I believe the answer is now and always will be simply choice.
Choice is what elevates us, makes us unique and individual. We have instincts, natural reactions, inborn desires and reflex responses. It is by being able to evaluate them, the roots of their impulses, their outcomes, and then choose to override them that we become, and stay, human.
For myself, I must admit, that choice is made by me in not joining Christian Peacemaker Teams (although I have considered it) and going into areas like Iraq where their sort of support is desperately needed. By not doing this, I choose to not put myself in harm's way and, perhaps, this somewhat lessens the power of my individual choice. My preference is to stay at home and work to help those around me, be it with prison reform or more popular charities like literacy programs and homeless concerns.

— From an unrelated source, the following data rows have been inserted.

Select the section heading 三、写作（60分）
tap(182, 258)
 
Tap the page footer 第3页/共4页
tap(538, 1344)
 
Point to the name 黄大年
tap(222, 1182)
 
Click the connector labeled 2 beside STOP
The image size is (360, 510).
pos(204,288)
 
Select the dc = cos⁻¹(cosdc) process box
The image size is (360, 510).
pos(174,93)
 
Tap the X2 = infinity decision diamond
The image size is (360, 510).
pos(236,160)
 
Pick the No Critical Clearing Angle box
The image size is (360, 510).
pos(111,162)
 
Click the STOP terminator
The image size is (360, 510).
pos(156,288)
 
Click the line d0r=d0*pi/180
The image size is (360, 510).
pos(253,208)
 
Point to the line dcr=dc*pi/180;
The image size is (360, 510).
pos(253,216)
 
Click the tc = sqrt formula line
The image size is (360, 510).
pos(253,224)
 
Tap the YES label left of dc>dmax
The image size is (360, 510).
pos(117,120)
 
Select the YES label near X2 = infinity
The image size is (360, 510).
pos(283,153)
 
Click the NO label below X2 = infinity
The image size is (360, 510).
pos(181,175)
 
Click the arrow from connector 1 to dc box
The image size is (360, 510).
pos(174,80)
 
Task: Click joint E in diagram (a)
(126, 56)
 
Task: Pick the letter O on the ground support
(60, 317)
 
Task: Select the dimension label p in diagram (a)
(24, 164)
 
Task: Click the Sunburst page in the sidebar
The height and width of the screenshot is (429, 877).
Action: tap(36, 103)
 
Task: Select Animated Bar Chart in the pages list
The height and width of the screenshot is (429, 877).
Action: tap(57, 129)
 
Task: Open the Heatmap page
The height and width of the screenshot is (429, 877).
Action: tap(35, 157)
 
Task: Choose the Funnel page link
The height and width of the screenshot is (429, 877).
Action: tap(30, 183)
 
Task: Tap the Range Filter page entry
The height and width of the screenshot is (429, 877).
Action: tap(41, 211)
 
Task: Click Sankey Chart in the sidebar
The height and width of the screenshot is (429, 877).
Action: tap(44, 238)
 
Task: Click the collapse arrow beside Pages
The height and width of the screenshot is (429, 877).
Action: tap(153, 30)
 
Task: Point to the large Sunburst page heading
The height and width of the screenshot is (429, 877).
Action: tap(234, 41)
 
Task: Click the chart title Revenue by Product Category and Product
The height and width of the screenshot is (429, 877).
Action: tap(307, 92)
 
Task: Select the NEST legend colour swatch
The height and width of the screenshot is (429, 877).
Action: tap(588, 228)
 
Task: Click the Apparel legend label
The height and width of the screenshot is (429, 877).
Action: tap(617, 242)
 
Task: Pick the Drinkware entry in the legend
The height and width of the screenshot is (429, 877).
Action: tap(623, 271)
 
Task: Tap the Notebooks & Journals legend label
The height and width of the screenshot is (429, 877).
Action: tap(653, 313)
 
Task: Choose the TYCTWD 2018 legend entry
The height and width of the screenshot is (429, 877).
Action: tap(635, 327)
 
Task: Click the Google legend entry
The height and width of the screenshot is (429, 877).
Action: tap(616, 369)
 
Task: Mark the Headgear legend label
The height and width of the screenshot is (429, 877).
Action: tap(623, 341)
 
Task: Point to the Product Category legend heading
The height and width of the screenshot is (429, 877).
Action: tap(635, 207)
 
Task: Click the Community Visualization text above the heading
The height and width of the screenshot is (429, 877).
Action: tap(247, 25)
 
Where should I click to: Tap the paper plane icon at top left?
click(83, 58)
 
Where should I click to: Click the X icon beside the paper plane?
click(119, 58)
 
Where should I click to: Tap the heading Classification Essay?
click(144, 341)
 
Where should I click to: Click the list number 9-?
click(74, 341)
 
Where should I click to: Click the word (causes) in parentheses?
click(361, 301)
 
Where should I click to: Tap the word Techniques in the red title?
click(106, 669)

However, when something like this happens, when a Friend falls, it hurts and the first reaction is always to hurt back, to unleash one's natural anger at the misguided people who killed him. Failing to find them, though, the next impulse is to hurt anyone who sort of resembles them in either form or deed. Then, you want to hurt everyone, who with casual stupidity an disrespect for human life, from Saddam to Osama to Bush, created the situation that put him in harms way in the first place. Then you want to hurt everyone who allowed those leaders to get away with these horrible decisions because we're all responsible for all these deaths and they will all weigh on us in whatever judgement awaits after this life. Finally, you want to hurt yourself for not working harder to raise the awareness of the people and get rid of the leaders who guide us down these dark paths. Or hurt yourself because you are uncertain if you would be as firm in your beliefs as someone like Tom Fox was, even to the end.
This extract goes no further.